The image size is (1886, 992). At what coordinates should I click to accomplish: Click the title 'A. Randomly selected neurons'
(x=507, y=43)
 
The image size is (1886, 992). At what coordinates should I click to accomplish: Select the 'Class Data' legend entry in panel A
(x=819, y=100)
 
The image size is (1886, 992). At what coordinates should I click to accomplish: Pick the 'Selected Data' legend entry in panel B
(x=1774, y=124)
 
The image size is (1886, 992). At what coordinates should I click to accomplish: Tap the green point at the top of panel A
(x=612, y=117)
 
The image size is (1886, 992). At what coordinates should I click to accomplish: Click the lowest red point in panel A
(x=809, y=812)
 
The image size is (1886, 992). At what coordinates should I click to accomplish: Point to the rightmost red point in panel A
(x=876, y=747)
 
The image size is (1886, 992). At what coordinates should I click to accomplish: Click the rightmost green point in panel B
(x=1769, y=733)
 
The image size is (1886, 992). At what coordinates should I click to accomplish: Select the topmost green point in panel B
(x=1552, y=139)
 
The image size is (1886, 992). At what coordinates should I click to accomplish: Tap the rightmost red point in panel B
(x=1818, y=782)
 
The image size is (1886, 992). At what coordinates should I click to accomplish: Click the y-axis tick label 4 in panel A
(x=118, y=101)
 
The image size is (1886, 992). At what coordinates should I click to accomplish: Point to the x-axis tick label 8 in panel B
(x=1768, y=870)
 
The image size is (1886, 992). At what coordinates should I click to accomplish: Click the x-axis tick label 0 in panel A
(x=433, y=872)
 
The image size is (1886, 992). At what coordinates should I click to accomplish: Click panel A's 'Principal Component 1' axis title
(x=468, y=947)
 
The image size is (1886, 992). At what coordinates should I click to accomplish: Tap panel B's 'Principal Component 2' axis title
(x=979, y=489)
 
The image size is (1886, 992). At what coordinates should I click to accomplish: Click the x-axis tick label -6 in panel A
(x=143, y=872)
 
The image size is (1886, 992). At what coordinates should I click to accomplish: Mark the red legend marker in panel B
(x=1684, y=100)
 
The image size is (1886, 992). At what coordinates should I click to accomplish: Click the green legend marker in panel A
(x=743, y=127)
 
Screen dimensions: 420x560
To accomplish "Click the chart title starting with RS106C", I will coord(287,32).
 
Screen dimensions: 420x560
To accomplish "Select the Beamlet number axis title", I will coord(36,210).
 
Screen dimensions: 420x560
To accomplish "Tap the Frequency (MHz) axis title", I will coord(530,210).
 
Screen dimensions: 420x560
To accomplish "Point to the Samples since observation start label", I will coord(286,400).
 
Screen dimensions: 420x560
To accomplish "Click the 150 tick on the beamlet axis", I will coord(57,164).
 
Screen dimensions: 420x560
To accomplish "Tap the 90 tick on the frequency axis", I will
══════
> **Problem description**: Render every line of the listing above as a Markdown table with the columns Row and Line. Leave out blank lines and number the remaining ones in order.

> **Worked solution**:
| Row | Line |
|---|---|
| 1 | The image size is (1886, 992). At what coordinates should I click to accomplish: Click the title 'A. Randomly selected neurons' |
| 2 | (x=507, y=43) |
| 3 | The image size is (1886, 992). At what coordinates should I click to accomplish: Select the 'Class Data' legend entry in panel A |
| 4 | (x=819, y=100) |
| 5 | The image size is (1886, 992). At what coordinates should I click to accomplish: Pick the 'Selected Data' legend entry in panel B |
| 6 | (x=1774, y=124) |
| 7 | The image size is (1886, 992). At what coordinates should I click to accomplish: Tap the green point at the top of panel A |
| 8 | (x=612, y=117) |
| 9 | The image size is (1886, 992). At what coordinates should I click to accomplish: Click the lowest red point in panel A |
| 10 | (x=809, y=812) |
| 11 | The image size is (1886, 992). At what coordinates should I click to accomplish: Point to the rightmost red point in panel A |
| 12 | (x=876, y=747) |
| 13 | The image size is (1886, 992). At what coordinates should I click to accomplish: Click the rightmost green point in panel B |
| 14 | (x=1769, y=733) |
| 15 | The image size is (1886, 992). At what coordinates should I click to accomplish: Select the topmost green point in panel B |
| 16 | (x=1552, y=139) |
| 17 | The image size is (1886, 992). At what coordinates should I click to accomplish: Tap the rightmost red point in panel B |
| 18 | (x=1818, y=782) |
| 19 | The image size is (1886, 992). At what coordinates should I click to accomplish: Click the y-axis tick label 4 in panel A |
| 20 | (x=118, y=101) |
| 21 | The image size is (1886, 992). At what coordinates should I click to accomplish: Point to the x-axis tick label 8 in panel B |
| 22 | (x=1768, y=870) |
| 23 | The image size is (1886, 992). At what coordinates should I click to accomplish: Click the x-axis tick label 0 in panel A |
| 24 | (x=433, y=872) |
| 25 | The image size is (1886, 992). At what coordinates should I click to accomplish: Click panel A's 'Principal Component 1' axis title |
| 26 | (x=468, y=947) |
| 27 | The image size is (1886, 992). At what coordinates should I click to accomplish: Tap panel B's 'Principal Component 2' axis title |
| 28 | (x=979, y=489) |
| 29 | The image size is (1886, 992). At what coordinates should I click to accomplish: Click the x-axis tick label -6 in panel A |
| 30 | (x=143, y=872) |
| 31 | The image size is (1886, 992). At what coordinates should I click to accomplish: Mark the red legend marker in panel B |
| 32 | (x=1684, y=100) |
| 33 | The image size is (1886, 992). At what coordinates should I click to accomplish: Click the green legend marker in panel A |
| 34 | (x=743, y=127) |
| 35 | Screen dimensions: 420x560 |
| 36 | To accomplish "Click the chart title starting with RS106C", I will coord(287,32). |
| 37 | Screen dimensions: 420x560 |
| 38 | To accomplish "Select the Beamlet number axis title", I will coord(36,210). |
| 39 | Screen dimensions: 420x560 |
| 40 | To accomplish "Tap the Frequency (MHz) axis title", I will coord(530,210). |
| 41 | Screen dimensions: 420x560 |
| 42 | To accomplish "Point to the Samples since observation start label", I will coord(286,400). |
| 43 | Screen dimensions: 420x560 |
| 44 | To accomplish "Click the 150 tick on the beamlet axis", I will coord(57,164). |
| 45 | Screen dimensions: 420x560 |
| 46 | To accomplish "Tap the 90 tick on the frequency axis", I will |